- **Exercise**
Please output exactly the part of the records below that opens with the line containing "641x613 pixels." and closes with the line containing "Click the thumbs-up", both lines included, and nothing else.

- **The input**
━━━━━━━━━━━━━━━━
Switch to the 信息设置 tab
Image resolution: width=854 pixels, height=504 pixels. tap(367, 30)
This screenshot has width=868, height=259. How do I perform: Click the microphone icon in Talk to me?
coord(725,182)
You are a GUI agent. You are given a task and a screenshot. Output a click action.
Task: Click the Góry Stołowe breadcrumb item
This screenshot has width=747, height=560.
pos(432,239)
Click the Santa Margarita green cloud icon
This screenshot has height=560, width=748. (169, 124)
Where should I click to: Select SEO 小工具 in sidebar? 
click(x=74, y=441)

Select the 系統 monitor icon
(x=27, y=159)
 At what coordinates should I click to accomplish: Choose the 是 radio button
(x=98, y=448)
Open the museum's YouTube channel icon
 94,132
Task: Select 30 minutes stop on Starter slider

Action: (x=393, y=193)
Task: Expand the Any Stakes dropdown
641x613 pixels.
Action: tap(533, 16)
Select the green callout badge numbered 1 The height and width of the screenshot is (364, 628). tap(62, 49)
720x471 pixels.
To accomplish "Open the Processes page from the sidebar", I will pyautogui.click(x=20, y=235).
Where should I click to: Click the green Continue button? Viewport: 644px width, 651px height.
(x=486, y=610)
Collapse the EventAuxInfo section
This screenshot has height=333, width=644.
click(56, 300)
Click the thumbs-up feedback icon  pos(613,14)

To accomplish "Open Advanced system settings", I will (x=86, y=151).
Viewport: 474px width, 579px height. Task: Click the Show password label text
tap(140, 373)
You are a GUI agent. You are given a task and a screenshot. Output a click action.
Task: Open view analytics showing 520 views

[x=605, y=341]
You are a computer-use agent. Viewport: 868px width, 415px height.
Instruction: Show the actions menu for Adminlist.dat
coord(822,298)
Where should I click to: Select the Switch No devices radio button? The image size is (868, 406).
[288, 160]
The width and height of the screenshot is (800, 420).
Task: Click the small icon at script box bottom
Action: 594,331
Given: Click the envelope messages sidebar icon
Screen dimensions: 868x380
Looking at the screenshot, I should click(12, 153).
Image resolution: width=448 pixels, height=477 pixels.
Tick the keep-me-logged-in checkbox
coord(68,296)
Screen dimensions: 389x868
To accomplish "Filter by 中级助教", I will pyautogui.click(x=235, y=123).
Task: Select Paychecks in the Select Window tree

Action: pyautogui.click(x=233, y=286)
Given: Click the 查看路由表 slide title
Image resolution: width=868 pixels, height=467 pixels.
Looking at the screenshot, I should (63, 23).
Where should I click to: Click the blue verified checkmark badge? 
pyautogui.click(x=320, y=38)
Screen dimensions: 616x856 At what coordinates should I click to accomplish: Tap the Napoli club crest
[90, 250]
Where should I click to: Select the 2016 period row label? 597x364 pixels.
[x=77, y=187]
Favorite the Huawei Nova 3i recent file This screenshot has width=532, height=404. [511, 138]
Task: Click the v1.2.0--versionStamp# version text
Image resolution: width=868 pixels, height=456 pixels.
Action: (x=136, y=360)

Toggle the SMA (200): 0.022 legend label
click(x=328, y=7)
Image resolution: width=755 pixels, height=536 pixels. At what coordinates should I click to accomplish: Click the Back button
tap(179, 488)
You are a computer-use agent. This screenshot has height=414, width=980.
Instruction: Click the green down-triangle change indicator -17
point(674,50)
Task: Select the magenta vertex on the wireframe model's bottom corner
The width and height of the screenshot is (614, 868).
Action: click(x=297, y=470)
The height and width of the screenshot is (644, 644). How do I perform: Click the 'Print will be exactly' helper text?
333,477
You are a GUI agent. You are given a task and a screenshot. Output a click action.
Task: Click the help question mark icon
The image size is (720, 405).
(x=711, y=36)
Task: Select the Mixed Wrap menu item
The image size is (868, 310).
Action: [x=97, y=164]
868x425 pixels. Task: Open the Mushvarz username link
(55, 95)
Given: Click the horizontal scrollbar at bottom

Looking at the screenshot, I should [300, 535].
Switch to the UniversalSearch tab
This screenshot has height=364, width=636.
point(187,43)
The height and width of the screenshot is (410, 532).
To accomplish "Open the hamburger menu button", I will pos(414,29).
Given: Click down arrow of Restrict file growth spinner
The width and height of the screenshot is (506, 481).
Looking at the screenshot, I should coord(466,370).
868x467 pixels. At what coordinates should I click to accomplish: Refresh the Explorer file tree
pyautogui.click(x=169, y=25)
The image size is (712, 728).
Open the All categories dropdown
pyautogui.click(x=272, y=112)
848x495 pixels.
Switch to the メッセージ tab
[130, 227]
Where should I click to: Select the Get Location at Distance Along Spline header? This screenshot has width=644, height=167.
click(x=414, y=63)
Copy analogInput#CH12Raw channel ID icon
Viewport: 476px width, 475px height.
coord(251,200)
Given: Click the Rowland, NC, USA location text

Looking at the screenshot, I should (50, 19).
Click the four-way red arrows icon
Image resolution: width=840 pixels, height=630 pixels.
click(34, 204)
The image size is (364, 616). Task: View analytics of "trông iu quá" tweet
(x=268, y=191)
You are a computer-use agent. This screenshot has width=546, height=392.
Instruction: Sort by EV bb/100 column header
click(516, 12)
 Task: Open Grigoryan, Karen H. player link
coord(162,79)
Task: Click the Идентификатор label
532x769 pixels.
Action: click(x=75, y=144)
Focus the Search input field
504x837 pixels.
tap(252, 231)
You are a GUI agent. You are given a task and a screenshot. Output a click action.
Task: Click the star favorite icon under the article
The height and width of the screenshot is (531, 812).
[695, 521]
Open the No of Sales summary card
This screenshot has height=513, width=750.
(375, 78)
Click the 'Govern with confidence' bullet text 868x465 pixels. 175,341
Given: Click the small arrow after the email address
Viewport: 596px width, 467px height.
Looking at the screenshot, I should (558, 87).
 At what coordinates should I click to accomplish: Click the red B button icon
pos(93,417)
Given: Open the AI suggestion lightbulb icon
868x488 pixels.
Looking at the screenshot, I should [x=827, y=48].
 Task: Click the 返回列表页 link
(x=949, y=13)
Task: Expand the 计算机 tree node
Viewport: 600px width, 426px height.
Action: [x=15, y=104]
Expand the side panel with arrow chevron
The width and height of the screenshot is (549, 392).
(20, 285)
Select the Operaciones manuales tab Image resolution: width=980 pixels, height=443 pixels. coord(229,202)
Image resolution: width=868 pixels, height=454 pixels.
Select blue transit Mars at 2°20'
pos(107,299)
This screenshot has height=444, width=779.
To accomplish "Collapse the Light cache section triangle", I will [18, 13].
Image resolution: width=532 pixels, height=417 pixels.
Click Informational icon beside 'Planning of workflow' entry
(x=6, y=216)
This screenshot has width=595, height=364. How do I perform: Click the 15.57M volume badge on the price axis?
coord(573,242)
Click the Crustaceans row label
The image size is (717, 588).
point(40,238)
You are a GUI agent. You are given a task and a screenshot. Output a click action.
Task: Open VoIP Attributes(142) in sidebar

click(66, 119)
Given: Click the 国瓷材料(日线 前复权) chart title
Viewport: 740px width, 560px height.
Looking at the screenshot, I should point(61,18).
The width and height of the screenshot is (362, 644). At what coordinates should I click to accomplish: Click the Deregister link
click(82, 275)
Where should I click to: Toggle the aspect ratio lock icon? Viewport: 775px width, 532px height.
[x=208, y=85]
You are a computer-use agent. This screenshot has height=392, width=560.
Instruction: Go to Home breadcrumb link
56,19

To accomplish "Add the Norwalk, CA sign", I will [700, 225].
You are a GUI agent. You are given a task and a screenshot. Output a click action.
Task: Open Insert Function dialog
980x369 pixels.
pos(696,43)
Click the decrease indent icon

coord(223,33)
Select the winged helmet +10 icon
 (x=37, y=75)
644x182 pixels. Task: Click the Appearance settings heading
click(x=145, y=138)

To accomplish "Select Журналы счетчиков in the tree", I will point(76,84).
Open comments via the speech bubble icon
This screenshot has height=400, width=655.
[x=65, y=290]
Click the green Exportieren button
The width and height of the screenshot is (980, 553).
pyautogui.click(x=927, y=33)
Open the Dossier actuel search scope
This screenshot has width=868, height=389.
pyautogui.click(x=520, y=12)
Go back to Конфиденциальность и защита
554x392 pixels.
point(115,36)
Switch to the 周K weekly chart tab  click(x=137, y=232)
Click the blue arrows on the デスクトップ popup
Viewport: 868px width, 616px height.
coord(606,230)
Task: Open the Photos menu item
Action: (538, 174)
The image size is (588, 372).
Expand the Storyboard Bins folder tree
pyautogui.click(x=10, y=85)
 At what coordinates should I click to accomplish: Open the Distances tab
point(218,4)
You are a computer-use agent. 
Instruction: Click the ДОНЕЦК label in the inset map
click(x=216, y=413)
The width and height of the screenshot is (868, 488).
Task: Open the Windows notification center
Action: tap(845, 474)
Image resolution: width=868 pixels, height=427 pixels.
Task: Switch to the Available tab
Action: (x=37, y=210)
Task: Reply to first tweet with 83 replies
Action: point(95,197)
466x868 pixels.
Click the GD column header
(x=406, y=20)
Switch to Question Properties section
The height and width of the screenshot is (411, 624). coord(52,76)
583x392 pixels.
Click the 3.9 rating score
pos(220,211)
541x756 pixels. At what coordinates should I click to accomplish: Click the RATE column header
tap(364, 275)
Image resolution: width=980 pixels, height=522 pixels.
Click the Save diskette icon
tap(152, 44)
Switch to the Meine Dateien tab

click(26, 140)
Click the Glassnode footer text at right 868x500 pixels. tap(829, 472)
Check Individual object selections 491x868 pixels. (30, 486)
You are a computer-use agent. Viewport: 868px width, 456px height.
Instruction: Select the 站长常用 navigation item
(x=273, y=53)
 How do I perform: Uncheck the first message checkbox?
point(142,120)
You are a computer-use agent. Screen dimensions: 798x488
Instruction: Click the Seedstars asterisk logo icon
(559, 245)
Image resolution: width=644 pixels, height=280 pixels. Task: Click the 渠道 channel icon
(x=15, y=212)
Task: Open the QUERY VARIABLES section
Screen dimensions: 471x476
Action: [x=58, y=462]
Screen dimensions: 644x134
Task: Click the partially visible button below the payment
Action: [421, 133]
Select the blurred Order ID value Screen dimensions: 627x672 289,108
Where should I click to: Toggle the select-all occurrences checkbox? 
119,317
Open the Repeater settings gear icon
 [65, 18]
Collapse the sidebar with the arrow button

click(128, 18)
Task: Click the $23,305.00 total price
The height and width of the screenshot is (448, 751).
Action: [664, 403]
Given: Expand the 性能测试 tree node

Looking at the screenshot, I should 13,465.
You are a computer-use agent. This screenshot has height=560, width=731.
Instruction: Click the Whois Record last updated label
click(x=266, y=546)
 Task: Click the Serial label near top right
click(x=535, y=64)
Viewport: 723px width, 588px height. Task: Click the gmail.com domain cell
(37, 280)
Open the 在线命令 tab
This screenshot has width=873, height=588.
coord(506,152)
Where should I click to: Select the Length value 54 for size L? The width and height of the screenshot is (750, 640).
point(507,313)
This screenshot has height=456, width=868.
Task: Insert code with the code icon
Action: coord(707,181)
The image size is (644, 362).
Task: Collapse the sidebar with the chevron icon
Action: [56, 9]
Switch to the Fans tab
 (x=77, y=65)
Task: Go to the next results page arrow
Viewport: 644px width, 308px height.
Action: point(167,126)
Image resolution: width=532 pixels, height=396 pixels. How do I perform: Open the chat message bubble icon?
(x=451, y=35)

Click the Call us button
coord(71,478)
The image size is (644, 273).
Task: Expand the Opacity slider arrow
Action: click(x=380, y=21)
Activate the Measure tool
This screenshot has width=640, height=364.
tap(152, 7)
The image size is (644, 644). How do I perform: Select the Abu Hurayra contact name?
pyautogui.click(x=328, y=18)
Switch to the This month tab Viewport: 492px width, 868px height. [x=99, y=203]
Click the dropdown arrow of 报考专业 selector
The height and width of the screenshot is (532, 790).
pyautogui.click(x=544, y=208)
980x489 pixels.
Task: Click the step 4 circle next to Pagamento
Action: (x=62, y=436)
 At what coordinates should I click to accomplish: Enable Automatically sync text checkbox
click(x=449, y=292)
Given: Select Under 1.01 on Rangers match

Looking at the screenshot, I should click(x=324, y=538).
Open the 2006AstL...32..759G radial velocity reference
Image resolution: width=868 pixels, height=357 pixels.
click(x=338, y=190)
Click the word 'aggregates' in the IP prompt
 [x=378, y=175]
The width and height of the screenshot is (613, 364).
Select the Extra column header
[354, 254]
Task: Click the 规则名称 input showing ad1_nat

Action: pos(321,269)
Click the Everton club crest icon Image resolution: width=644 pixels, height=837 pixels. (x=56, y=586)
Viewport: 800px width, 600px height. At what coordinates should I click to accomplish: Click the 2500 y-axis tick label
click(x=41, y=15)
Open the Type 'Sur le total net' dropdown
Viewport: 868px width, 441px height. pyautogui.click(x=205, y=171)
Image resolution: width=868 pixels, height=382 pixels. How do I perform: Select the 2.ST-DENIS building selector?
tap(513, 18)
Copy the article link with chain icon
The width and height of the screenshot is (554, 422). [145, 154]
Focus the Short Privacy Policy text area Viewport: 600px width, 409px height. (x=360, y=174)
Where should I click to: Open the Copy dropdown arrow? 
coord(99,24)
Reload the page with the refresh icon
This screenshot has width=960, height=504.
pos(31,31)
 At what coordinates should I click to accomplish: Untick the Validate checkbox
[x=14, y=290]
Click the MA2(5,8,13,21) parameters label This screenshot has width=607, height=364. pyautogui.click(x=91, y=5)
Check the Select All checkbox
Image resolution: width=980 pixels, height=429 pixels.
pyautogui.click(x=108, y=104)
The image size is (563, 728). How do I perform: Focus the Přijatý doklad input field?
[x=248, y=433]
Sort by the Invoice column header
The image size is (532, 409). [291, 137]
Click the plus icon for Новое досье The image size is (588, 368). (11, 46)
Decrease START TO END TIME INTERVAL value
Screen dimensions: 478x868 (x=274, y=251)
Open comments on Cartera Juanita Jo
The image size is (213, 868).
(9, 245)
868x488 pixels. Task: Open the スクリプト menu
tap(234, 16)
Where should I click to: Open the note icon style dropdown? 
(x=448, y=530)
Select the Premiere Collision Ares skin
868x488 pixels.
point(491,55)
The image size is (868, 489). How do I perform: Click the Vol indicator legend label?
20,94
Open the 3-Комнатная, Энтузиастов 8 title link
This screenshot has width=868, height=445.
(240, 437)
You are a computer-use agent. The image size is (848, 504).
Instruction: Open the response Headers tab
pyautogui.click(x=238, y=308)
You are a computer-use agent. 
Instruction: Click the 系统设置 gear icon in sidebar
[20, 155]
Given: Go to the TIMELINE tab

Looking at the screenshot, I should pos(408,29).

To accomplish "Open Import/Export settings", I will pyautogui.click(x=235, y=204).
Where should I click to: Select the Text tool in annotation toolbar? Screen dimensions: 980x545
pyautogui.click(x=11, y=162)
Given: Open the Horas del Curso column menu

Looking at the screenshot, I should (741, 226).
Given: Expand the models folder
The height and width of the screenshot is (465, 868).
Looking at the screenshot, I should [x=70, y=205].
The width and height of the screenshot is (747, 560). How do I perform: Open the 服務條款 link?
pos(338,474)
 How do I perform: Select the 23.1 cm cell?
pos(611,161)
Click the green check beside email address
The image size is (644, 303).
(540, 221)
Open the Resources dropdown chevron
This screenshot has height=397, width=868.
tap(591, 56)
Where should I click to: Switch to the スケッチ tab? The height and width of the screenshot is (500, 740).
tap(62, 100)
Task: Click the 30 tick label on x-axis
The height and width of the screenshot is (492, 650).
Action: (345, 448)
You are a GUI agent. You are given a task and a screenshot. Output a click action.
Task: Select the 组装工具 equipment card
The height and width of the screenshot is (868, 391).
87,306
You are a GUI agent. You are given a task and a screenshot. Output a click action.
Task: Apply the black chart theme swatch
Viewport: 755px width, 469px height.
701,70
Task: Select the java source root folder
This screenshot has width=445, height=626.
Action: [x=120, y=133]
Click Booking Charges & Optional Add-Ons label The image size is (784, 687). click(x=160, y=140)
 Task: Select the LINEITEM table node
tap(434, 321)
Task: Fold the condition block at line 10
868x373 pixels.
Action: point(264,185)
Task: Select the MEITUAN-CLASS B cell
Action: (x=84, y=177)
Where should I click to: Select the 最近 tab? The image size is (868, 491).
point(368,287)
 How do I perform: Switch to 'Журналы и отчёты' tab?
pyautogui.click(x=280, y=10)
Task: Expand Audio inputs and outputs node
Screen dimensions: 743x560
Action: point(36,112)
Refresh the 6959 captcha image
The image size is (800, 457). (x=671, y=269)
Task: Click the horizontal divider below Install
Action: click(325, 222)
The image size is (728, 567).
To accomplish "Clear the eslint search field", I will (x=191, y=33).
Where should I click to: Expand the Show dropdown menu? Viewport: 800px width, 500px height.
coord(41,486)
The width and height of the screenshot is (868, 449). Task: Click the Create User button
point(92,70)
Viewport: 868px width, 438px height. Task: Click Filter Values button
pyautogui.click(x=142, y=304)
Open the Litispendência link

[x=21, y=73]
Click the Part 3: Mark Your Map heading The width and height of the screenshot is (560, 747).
━━━━━━━━━━━━━━━━
- **Exercise answer**
641x613 pixels.
Action: tap(533, 16)
Select the green callout badge numbered 1 The height and width of the screenshot is (364, 628). tap(62, 49)
720x471 pixels.
To accomplish "Open the Processes page from the sidebar", I will pyautogui.click(x=20, y=235).
Where should I click to: Click the green Continue button? Viewport: 644px width, 651px height.
(x=486, y=610)
Collapse the EventAuxInfo section
This screenshot has height=333, width=644.
click(56, 300)
Click the thumbs-up feedback icon  pos(613,14)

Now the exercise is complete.